クリス・マルケルが映すのはあくまで「スモウ」であり「ジンジャ」であり「ドンドヤキ」だ。異邦人の目から見て「日本的なるもの」にしか目を向けない。春から秋にかけてテレビでゴールデンタイムを占領するスポーツは?結婚式開催の人気スポットは?日本発の世界中で売れまくっているファーストフードは?それらすべてを無視し、マルケルの考える日本のみが強調される。
日本人たちへのインタビューはない。そこにいる生身の人たちと交流することなく、終始隔たりを持って彼の興味の対象を「見つめる」のみ。そして見つめたものを「位置づける」。
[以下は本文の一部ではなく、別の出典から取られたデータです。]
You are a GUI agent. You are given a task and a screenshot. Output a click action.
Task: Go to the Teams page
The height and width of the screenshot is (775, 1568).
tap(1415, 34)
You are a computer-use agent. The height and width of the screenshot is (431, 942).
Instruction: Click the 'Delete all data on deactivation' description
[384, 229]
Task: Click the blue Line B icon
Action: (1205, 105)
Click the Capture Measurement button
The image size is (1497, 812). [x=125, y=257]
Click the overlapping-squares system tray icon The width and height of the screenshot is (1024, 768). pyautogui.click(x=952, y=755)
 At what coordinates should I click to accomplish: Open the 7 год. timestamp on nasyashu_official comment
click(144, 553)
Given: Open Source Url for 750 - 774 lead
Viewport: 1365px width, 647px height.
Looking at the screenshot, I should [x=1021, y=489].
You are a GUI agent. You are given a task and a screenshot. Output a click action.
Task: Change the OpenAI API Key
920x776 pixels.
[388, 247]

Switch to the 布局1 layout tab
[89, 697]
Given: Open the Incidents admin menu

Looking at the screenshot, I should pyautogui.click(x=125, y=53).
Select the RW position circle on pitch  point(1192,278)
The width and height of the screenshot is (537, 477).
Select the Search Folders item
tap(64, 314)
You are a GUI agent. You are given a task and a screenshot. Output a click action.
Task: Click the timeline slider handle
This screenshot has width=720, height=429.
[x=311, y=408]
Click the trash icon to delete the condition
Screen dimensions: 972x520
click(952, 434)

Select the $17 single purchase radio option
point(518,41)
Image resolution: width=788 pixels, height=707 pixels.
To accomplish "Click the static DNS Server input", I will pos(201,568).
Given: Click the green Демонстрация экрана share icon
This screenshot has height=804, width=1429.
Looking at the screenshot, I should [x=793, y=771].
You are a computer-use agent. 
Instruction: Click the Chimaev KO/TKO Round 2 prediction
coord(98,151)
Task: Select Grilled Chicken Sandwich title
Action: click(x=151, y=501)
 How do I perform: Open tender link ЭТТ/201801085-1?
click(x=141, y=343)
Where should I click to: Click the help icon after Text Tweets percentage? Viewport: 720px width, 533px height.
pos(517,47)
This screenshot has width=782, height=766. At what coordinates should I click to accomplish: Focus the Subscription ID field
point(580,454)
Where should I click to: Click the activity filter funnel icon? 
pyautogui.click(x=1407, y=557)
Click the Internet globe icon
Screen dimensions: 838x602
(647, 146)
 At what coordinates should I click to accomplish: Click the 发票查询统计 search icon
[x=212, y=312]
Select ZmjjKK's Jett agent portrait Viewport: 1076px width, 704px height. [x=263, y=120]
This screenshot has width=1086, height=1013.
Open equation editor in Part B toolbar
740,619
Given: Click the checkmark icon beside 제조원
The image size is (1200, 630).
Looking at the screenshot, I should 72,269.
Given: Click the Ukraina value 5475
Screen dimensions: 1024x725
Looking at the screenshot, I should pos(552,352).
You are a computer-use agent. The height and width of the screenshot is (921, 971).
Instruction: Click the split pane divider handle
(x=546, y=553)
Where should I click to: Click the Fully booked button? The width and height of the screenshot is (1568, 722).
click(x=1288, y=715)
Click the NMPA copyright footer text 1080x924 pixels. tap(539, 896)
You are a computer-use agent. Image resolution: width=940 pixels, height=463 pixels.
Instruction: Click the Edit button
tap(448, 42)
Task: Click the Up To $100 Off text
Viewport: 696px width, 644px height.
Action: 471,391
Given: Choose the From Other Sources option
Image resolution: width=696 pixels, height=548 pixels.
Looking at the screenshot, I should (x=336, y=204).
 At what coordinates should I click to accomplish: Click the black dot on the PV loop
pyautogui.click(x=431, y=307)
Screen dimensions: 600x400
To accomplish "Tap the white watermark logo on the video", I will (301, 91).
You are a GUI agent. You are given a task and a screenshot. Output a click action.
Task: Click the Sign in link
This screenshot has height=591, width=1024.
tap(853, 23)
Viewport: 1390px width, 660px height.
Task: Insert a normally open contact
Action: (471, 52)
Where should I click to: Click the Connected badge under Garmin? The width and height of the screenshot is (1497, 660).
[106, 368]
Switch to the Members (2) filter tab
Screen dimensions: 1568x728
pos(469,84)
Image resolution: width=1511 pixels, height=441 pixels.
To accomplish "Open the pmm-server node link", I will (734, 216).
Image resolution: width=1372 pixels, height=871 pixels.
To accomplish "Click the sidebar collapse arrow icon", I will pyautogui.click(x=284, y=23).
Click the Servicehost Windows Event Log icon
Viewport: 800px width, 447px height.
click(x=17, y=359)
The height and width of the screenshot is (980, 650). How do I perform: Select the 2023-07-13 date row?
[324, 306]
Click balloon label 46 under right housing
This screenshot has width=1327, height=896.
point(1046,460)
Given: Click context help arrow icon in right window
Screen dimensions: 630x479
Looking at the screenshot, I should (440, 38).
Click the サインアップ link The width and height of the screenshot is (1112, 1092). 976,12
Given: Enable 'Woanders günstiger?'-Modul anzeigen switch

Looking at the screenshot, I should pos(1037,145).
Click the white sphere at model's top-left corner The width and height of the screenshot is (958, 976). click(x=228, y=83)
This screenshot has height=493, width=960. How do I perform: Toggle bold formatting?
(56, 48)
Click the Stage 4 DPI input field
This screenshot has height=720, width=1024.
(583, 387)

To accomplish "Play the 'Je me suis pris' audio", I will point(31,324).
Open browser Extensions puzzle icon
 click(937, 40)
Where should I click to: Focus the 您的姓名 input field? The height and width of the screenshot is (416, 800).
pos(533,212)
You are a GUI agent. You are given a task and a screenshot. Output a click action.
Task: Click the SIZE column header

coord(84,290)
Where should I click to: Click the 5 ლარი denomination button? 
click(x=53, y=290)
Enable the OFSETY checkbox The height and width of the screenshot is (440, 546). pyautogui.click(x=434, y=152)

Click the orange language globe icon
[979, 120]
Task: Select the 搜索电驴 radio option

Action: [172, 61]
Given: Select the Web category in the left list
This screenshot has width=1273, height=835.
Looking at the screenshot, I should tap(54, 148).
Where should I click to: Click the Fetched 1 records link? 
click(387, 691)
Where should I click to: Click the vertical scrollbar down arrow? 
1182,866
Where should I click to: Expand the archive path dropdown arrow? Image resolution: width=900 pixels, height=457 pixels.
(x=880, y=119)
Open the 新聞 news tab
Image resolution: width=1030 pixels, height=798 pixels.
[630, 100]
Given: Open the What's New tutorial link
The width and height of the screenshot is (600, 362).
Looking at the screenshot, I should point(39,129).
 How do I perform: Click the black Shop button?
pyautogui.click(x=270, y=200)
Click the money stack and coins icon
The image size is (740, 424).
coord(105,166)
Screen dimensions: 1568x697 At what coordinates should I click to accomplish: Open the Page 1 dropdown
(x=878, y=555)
彼の頭の中だけで勝手に解釈される日本。
それはほんものの日本なのか?
あんたはなぜ、日本で撮影をしたんだ?
日本に暮らす人々の心にふれないで、あんたは日本を語るのか?
「キモノ」を身につけるニホンジンの心、そこに踏み込む度胸すらなく、ただ上っ面の「キモノ」のみに目を向けた詩。その日本には魂がない。なんという根性なし。
そしてこれを「日本」として語り、彼の中の「詩的なるもの」の中に組み込む傲慢さ。私は押しつけるのは嫌いじゃないが、押しつけられるのは歓迎しないよ。